Hallo.
Folgende Behauptung ist mir zu Ohren gekommen:
Nach einer Verhandlung vor dem Arbeitsgericht muss jede Partei die eigenen Anwaltskosten selbst bezahlen, es ist also nicht so, dass der unterlegene Part die Anwaltskosten des „Siegers“ tragen muss.
Meine Frage:
ist das so, wo ist das geregelt?
wenn dem so ist, warum ist das so, welche Begründung gibt es hierfür?
Danke für Aufklärung
Gruß
Nach einer Verhandlung vor dem Arbeitsgericht muss jede Partei
die eigenen Anwaltskosten selbst bezahlen, es ist also nicht
so, dass der unterlegene Part die Anwaltskosten des „Siegers“
tragen muss.
Ich denke, man wollte verhindern, dass ein wirtschaftlich
schwacher Arbeitnehmer von der Klage absieht, weil er Angst
hat, dass es zu teuer wird.
Hat aber natürlich auch zur Folge, das er sogar in einem glasklaren Fall, den er sicher gewinnt auf alle Fälle auf seinen eigenen Anwaltskosten sitzen bleibt (die er natürlich ziemlich genau kalkulieren kann).
Hat aber natürlich auch zur Folge, das er sogar in einem
glasklaren Fall, den er sicher gewinnt auf alle Fälle auf
seinen eigenen Anwaltskosten sitzen bleibt
oder gar keinen Anwalt braucht, weil ja alles klar ist. Vor allem,
denke ich, soll verhindert werden, dass wegen jedem Sch… vors Gericht
gezogen wird. Gerade die Arbeitsgerichte sind ziemlich voll.
lg
Richard
Hat aber natürlich auch zur Folge, das er sogar in einem
glasklaren Fall, den er sicher gewinnt auf alle Fälle auf
seinen eigenen Anwaltskosten sitzen bleibt
oder gar keinen Anwalt braucht, weil ja alles klar ist.
Du würdest Dich wundern, wie schnell man ohne Anwalt auch glasklare Fälle verliert. Ein solches Unterfangen gerade wenn es um den Beruf geht wäre wohl völlliger Wahnsinn.
Vor
allem,
denke ich, soll verhindert werden, dass wegen jedem Sch…
vors Gericht
gezogen wird. Gerade die Arbeitsgerichte sind ziemlich voll.

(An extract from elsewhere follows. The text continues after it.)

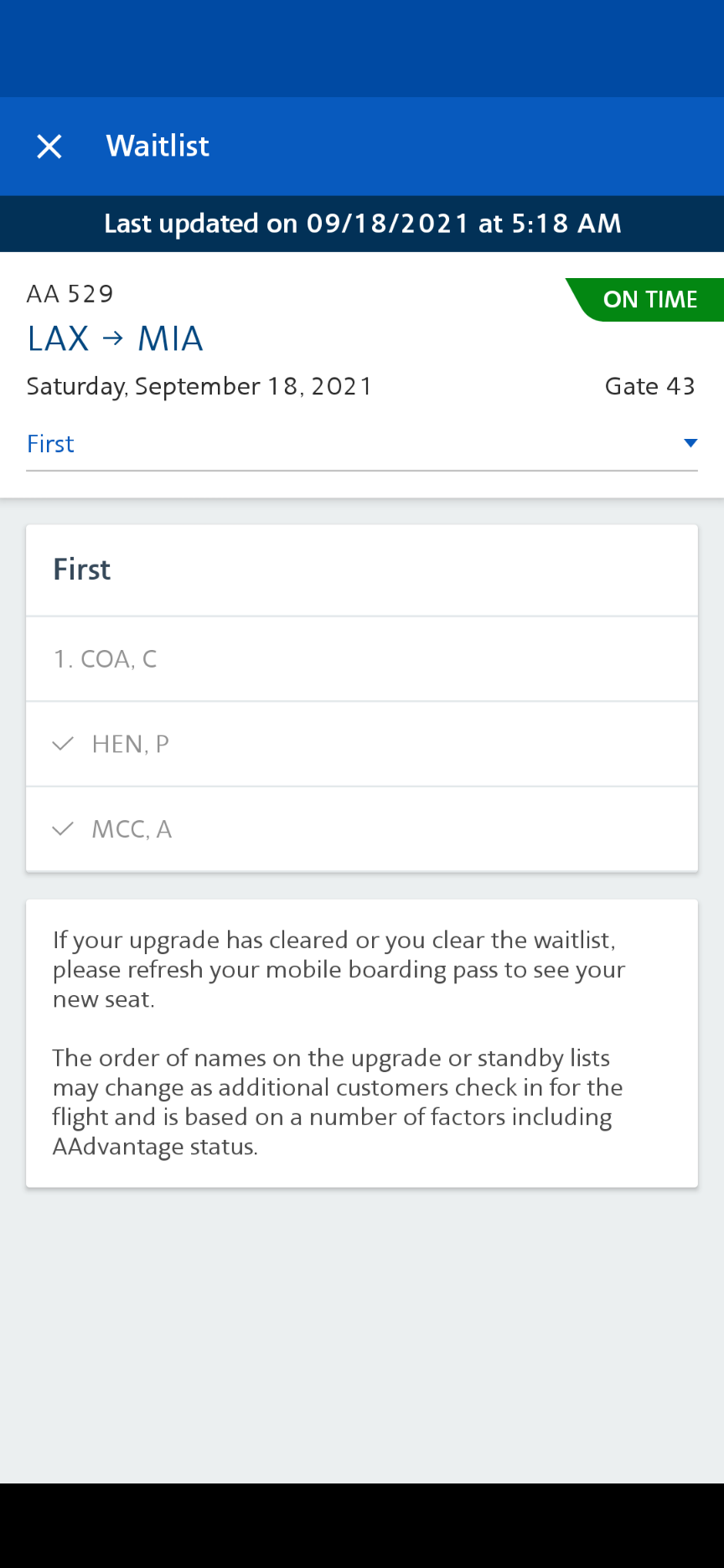
Task: Select waitlist entry 1. COA, C
Action: click(x=362, y=659)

Nein, die arbeitsgerichtlichen Besonderheiten gegenüber dem Zivilprozessrecht sind gerade dazu da, dem Arbeitnehmer den Weg zum Gericht zu erleichtern.
Hallo
ich bin erst seit dem 20.11. bei w-w-w registriert - daher erst heute eine Antwort.
Soweit ich weiß, bezieht sich das „selbst bezahlen“ nur auf den sogenannten Gütetermin bzw. auf die erste Instanz. Im Gütetermin soll vor Gericht (vorerst vielleicht als Schiedsstelle zu sehen) geklärt werden, ob beide „Vertragspartner“ - sprich AG und AN nicht doch eine Einigung erzielen können/wollen. Wenn dies nicht erfolgt geht es in die Verhandlung - sprich 1.Instanz. Wenn darin z.B. eine Abfindungszahlung vereinbart werden sollte, hat der AN seinen Vorteil, daß er eine evtl. Arbeitslosigkeit damit „überbrücken“ kann, der AG den Vorteil den AN nicht weiter beschäftigen zu müssen (was ihn ja im Zweifelsfalle einiges mehr kosten würde). So hat jeder „SEIN“ Recht bekommen und zahlt auch nur „SEINE“ Anwaltskosten.
Sollten weder der Gütetermin noch die 1.Instanz eine einvernehmliche Regelung finden (eine Partei ist mit dem Ergebnis nicht zufrieden und ficht es an)geht es in die 2.Instanz und erst hier kommt es zu „Gewinnern“ und „Verlierern“, wo dann die eine Partei die entstanden Kosten der anderen Partei mit zu tragen hat.
So habe ich es (glaube ich) gehört.
Ein kleiner Tipp:
Meines Wissens gibt es in vielen größeren Städten einen sogenannten „Anwaltssuchdienst“ (zur erfragen über die Auskunft oder z.B. KlickTel - der ist meistens kostenfrei) - vielleicht können die ja die besseren Auskünfte zu dieser Problematik liefern.